Fundamentalist outrage in a secular society

It took a few days, but lefty bloggers are beginning to weigh in on the explosion of Muslim outrage over the Danish cartoons. Which is a good thing, because it is important to get thoughtful discussions of this issue, not just brief, snarky ones.

For instance, I don't normally link to Josh Marshall because you should be reading his work without prompting, but his observations on this issue are important to read and gets it exactly right.

The price of blasphemy is death. And among many in the Muslim world it is not sufficient that those rules apply in their countries. They should apply everywhere. Perhaps something so drastic isn't called for -- at least in the calmer moments or settled counsels. But at least European governments are supposed to clamp down on their presses to heal the breach.

In a sense how can such claims respect borders? The media, travel and electronic interconnections of the world make borders close to meaningless.

So liberal mores versus theocratic mores. Where's the possible compromise? There isn't any. On the face of it this gets portrayed as an issue of press freedom. But this is much more fundamental. 'Press freedom' is just one cog in the machinery of a society that doesn't believe in or accept the idea of 'blasphemy'. Now, an important cog? Yes. But I think we're fooling ourselves to reduce this to something so juridical and rights based.

I don't want to imply this is only a Muslims versus modernity issue. I know not all Muslims embrace these views. More to the point, it's not only Muslims who do. You see it among the haredim in Israel. And I see it with an increasing frequency here in the US. Is it just me or does it seem that more and more often there are public controversies in which 'blasphemy' is considered some sort of legitimate cause of action -- as if 'blasphemy' can actually have any civic meaning in a society like ours. Anyway, you get the idea.

It's true and it's not just him -- there is a rising tide of fundamentalism taking offense at what the religious right sees as attacks on their religion. In the most religious country in the West, religion is somehow vulnerable.

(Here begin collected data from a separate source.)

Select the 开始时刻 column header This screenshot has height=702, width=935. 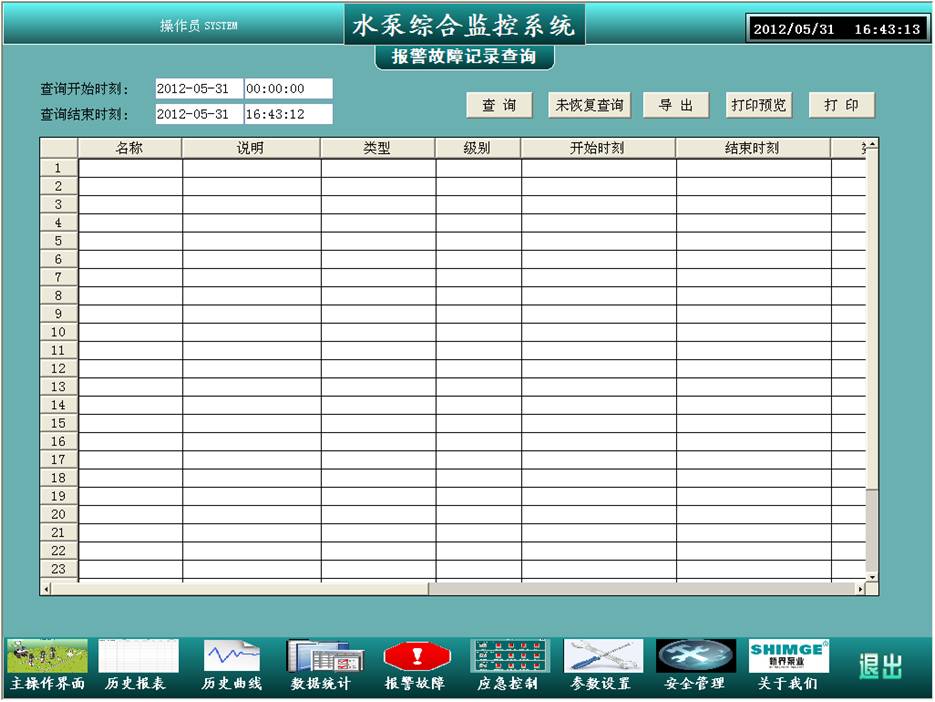pyautogui.click(x=598, y=149)
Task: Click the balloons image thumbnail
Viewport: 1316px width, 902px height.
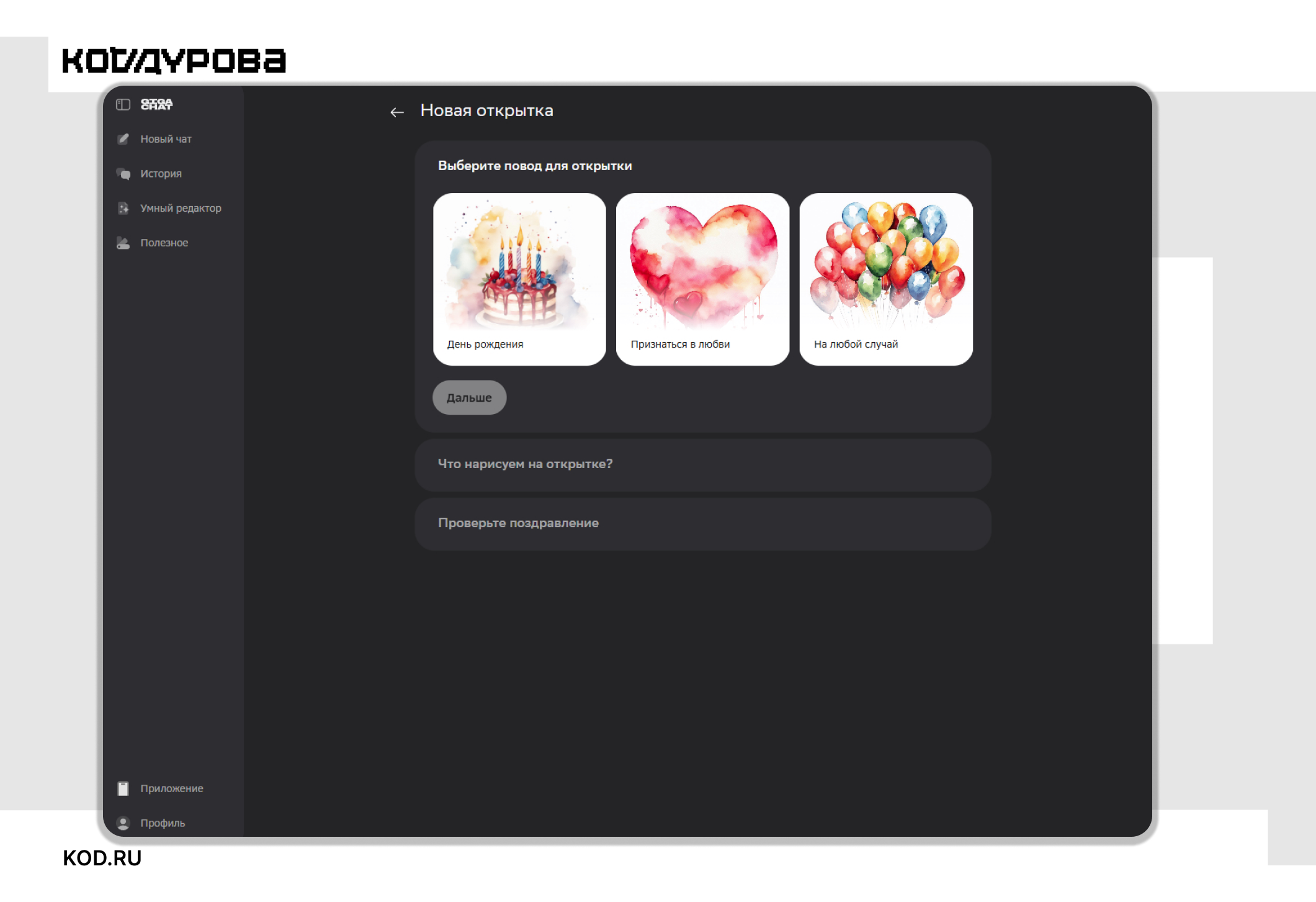Action: coord(886,263)
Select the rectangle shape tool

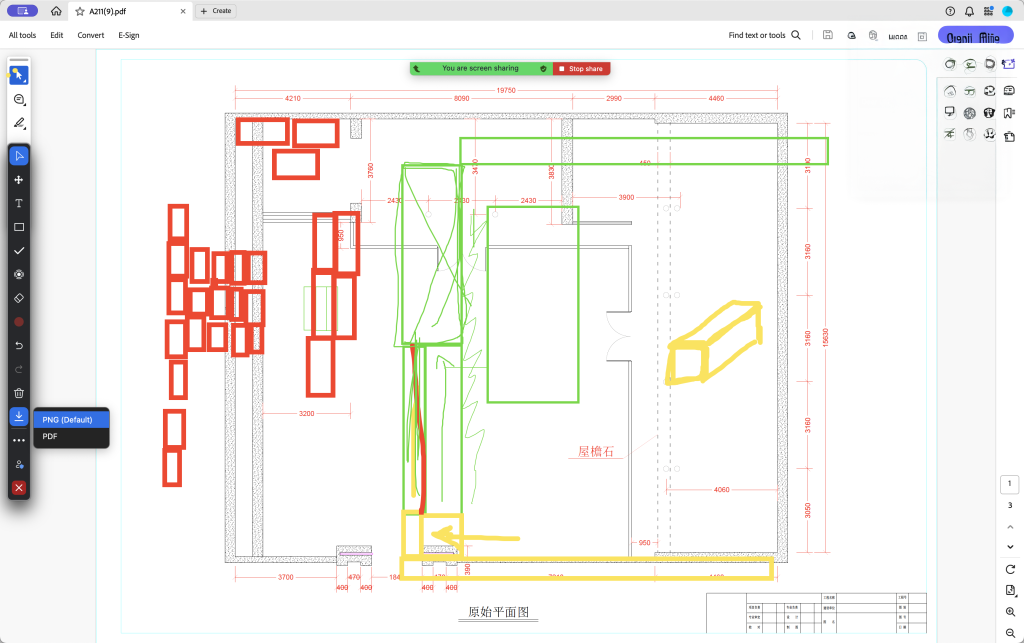coord(18,227)
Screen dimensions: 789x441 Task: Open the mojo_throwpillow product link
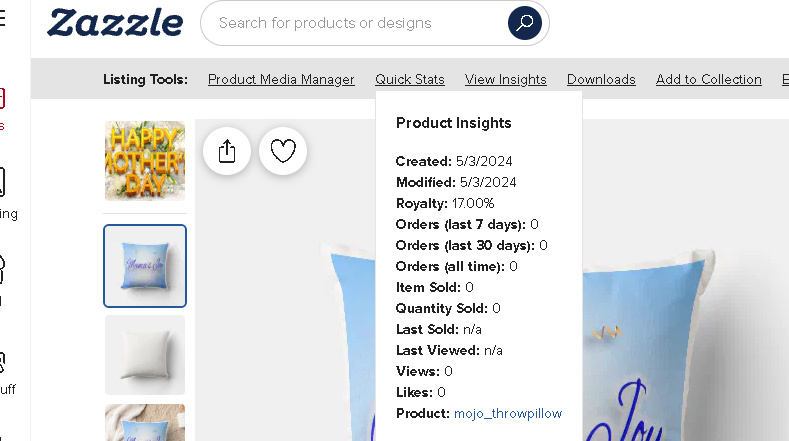pyautogui.click(x=508, y=413)
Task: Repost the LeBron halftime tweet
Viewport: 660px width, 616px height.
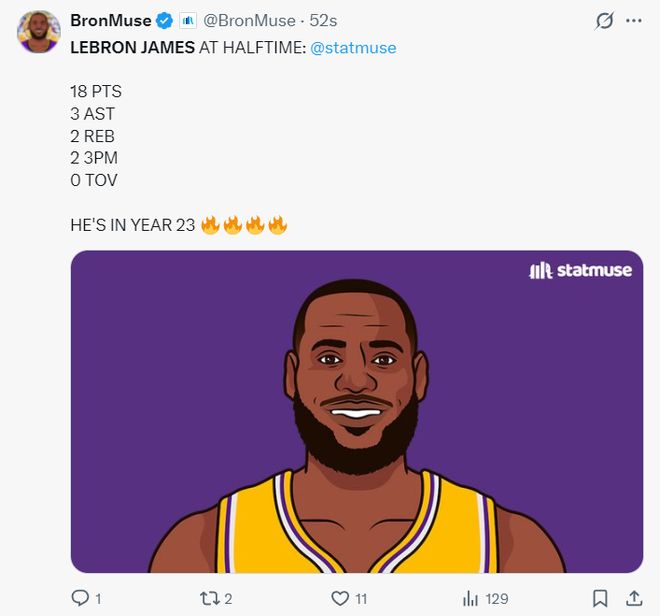Action: (x=209, y=598)

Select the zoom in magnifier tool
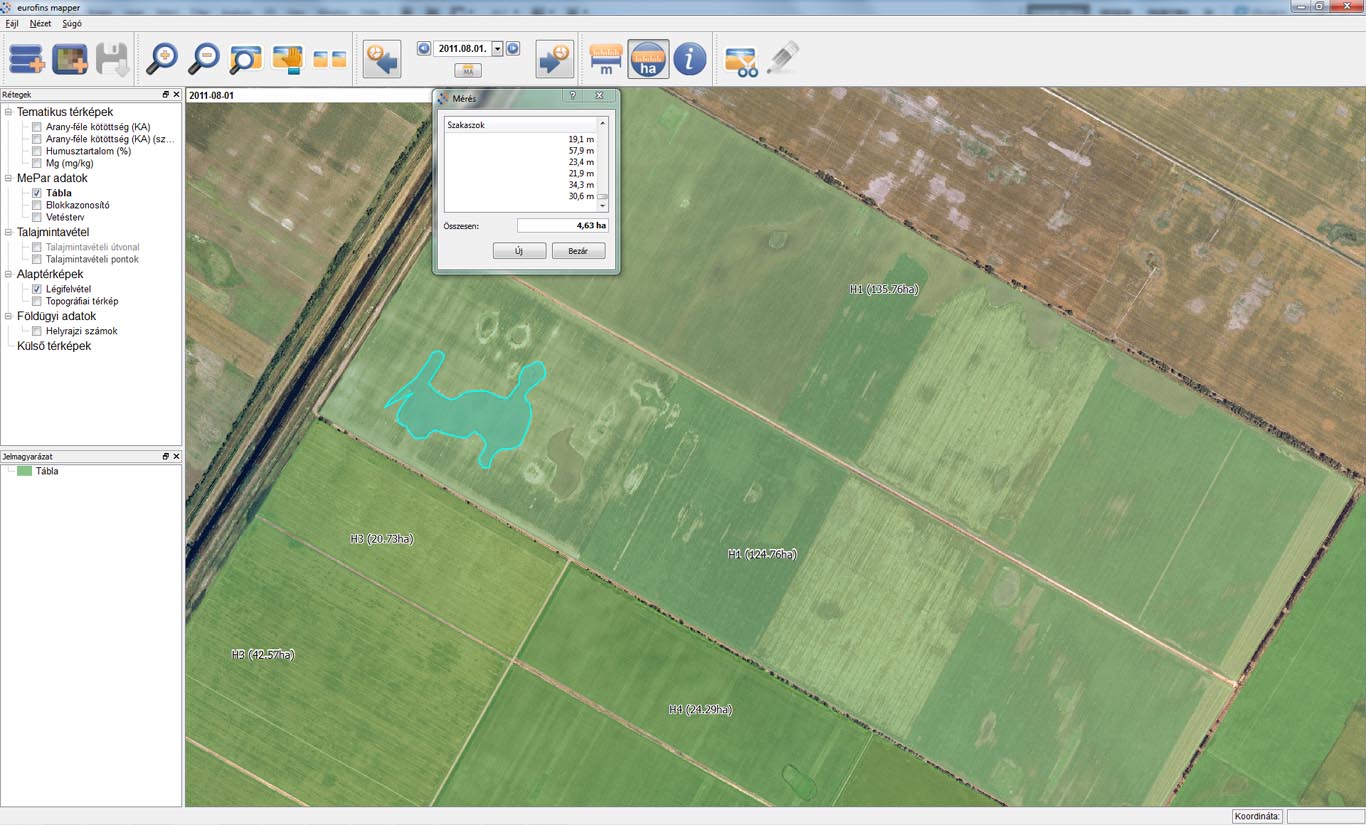point(161,60)
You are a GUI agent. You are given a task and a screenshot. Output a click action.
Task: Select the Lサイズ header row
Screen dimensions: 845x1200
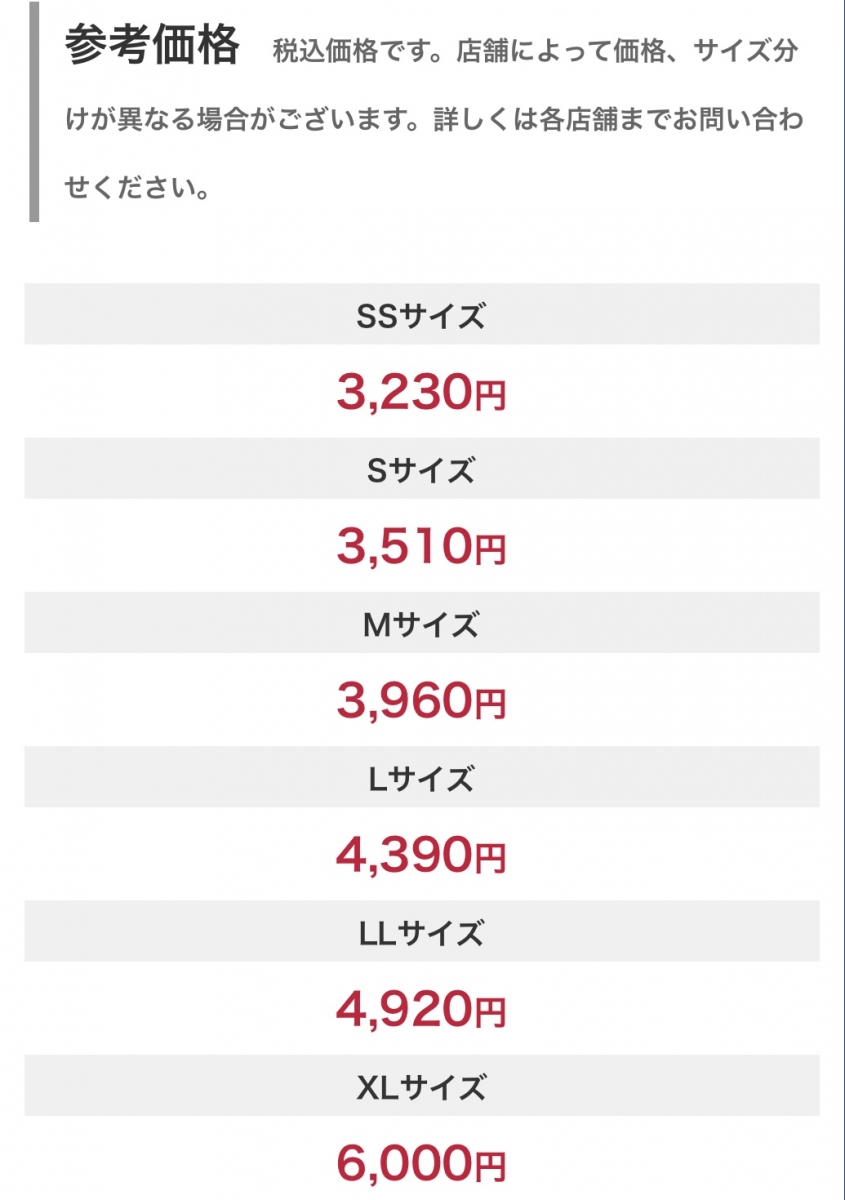click(421, 778)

That's why, even from a distance, this issue proves more difficult to reconcile for the right than the left. The latter have a natural tendency to be "culturally sensitive" and to avoid giving offence. But for most of us, freedom of thought and expression and an insistence on a secular society is core to our values. For the right, on the other hand, their natural tendency to be offended by noisy demonstrations by Muslims and to attack brown people, must also be at odds with their demands that religion is the basis for our republic and that lefties' "godlessness" is a character flaw. For them, to criticize Muslims over this could potentially weaken their case when they cry outrage over the next movie or comments by Ted Turner. The right is arguing, of course, that Christians don't call for the death penalty when a crucifix is submerged in (allegedly) urine. Then again, in this country, the fundies don't have to hold demonstrations and burn flags. They go on TV.

UPDATED to fix a typo that rendered a barely comprehensible sentence entirely incomprehensible.